In selecting Barack Obama as their standard bearer, the Democrats are making a very unusual move. As Kenneth Blackwell explains in this New York Sun piece, the Democrats' choice is going to be "a nominee who has been routed repeatedly in crucial swing states by an opponent with the highest negative approval ratings ever to run for an open seat presidency."
It is strange.
Obama lost to Hillary Clinton by huge margins in Ohio, West Virginia, Kentucky, and Pennsylvania. These are crucial states for the Democrats. Indeed, the white working class voters who make up the largest share of Democrat voters in these states are representative of the national bloc most desperately needed for a Democrat victory in November.

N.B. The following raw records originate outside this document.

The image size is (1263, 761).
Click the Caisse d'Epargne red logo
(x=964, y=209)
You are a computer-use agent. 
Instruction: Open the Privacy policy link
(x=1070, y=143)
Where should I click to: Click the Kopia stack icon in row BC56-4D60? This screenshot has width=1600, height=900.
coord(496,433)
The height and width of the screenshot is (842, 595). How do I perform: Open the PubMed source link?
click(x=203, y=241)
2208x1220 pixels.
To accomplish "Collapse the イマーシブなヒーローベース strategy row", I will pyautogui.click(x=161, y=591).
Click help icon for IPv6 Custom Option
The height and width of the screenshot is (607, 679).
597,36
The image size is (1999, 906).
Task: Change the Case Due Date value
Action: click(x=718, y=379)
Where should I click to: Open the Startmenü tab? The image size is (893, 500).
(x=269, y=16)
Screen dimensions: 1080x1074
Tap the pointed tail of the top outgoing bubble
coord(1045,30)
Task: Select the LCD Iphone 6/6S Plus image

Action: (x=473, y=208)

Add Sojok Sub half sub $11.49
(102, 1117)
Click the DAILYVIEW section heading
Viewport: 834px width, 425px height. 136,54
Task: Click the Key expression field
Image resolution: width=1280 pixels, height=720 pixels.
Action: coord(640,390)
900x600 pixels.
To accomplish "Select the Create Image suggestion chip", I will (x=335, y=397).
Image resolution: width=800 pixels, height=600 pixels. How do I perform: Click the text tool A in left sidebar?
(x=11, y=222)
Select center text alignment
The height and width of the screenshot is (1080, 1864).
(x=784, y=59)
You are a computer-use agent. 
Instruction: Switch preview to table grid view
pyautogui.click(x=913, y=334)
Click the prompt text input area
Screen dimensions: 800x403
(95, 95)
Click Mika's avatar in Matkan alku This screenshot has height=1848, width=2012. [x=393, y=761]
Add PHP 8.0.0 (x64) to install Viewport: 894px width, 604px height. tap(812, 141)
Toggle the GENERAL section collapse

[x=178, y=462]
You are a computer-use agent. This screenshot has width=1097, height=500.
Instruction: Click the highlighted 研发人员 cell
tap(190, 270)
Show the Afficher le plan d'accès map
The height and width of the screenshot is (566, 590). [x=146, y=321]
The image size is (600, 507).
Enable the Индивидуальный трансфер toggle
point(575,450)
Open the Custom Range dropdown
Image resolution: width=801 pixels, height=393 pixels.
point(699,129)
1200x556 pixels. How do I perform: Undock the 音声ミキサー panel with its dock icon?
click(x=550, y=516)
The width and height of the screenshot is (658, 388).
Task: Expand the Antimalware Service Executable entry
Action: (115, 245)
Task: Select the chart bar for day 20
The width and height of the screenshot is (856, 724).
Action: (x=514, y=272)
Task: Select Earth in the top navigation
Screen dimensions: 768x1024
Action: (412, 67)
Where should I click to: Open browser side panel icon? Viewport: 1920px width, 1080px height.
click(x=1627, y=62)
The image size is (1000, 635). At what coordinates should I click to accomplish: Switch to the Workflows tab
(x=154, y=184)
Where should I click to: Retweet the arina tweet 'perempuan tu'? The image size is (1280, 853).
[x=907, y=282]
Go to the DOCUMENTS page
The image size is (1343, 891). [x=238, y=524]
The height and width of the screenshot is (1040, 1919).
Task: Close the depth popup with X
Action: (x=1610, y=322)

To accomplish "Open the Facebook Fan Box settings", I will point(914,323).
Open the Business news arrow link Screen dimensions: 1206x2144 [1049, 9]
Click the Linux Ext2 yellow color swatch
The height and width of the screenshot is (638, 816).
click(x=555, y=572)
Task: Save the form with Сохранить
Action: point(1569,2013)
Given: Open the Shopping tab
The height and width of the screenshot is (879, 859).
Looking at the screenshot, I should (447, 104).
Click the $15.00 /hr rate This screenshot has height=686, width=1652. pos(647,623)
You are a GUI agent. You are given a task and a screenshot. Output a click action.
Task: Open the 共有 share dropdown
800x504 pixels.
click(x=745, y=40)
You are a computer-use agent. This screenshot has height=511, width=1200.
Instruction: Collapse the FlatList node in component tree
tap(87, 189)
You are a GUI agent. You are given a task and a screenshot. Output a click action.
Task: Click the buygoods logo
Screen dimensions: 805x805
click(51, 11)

Writes Blackwell, "Democrats should look back to 1972 and 1988. Like Mr. Obama, George McGovern and Michael Dukakis carried the enthusiastic majority of liberals, college students, and African-Americans. They also conceded white working-class voters to the Republicans."
With everything going for them this year, why would the Democrats endanger their otherwise easy victory by once again lurching to the far left? For Barack Obama, though popular, charismatic and fawned over by the MSM, is still rated as the most liberal member of the Senate. And that record (as well as character issues raised by Jeremiah Wright, the flag pin, the numerous distortions and even Michelle Obama) will certainly become even more fully known in the general election.
Blackwell concludes, "A year that was supposed to hold enormous promise for the Democrat nominee now seems like a flashback to past defeats of them. And Mr. Obama, who touts himself as a new type of political leader, now seems like a practitioner of old and failed political strategies. Oh, how history repeats itself."